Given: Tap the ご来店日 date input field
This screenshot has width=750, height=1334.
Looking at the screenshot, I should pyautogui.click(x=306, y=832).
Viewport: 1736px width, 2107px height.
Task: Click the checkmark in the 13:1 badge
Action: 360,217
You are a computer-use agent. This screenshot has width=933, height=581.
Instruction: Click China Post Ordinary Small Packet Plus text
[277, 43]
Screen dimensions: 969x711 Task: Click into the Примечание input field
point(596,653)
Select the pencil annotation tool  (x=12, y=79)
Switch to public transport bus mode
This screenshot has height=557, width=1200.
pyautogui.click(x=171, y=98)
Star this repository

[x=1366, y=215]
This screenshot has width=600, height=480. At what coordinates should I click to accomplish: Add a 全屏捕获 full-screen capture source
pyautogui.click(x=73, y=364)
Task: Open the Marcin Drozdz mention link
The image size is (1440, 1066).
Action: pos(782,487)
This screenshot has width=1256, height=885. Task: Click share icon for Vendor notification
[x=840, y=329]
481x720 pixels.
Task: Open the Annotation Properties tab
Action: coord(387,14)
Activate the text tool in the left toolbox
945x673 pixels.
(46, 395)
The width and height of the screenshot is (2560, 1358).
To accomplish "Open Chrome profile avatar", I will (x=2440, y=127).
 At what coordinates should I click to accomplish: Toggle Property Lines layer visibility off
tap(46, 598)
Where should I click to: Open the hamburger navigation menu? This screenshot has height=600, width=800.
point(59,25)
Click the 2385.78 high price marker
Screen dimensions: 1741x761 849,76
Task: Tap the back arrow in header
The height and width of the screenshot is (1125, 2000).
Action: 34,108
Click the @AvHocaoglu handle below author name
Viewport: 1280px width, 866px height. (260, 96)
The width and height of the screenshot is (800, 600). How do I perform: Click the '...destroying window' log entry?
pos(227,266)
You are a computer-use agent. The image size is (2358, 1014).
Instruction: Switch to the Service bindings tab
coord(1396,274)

━━━━━━

*TASK DESCRIPTION*
Lay out every line of the records above as a numbered list, leaving out any blank lines.

*ANSWER TO THIS EXERCISE*
1. Given: Tap the ご来店日 date input field
2. This screenshot has width=750, height=1334.
3. Looking at the screenshot, I should pyautogui.click(x=306, y=832).
4. Viewport: 1736px width, 2107px height.
5. Task: Click the checkmark in the 13:1 badge
6. Action: 360,217
7. You are a computer-use agent. This screenshot has width=933, height=581.
8. Instruction: Click China Post Ordinary Small Packet Plus text
9. [277, 43]
10. Screen dimensions: 969x711 Task: Click into the Примечание input field
11. point(596,653)
12. Select the pencil annotation tool  (x=12, y=79)
13. Switch to public transport bus mode
14. This screenshot has height=557, width=1200.
15. pyautogui.click(x=171, y=98)
16. Star this repository
17. [x=1366, y=215]
18. This screenshot has width=600, height=480. At what coordinates should I click to accomplish: Add a 全屏捕获 full-screen capture source
19. pyautogui.click(x=73, y=364)
20. Task: Open the Marcin Drozdz mention link
21. The image size is (1440, 1066).
22. Action: pos(782,487)
23. This screenshot has width=1256, height=885. Task: Click share icon for Vendor notification
24. [x=840, y=329]
25. 481x720 pixels.
26. Task: Open the Annotation Properties tab
27. Action: coord(387,14)
28. Activate the text tool in the left toolbox
29. 945x673 pixels.
30. (46, 395)
31. The width and height of the screenshot is (2560, 1358).
32. To accomplish "Open Chrome profile avatar", I will (x=2440, y=127).
33.  At what coordinates should I click to accomplish: Toggle Property Lines layer visibility off
34. tap(46, 598)
35. Where should I click to: Open the hamburger navigation menu? This screenshot has height=600, width=800.
36. point(59,25)
37. Click the 2385.78 high price marker
38. Screen dimensions: 1741x761 849,76
39. Task: Tap the back arrow in header
40. The height and width of the screenshot is (1125, 2000).
41. Action: 34,108
42. Click the @AvHocaoglu handle below author name
43. Viewport: 1280px width, 866px height. (260, 96)
44. The width and height of the screenshot is (800, 600). How do I perform: Click the '...destroying window' log entry?
45. pos(227,266)
46. You are a computer-use agent. The image size is (2358, 1014).
47. Instruction: Switch to the Service bindings tab
48. coord(1396,274)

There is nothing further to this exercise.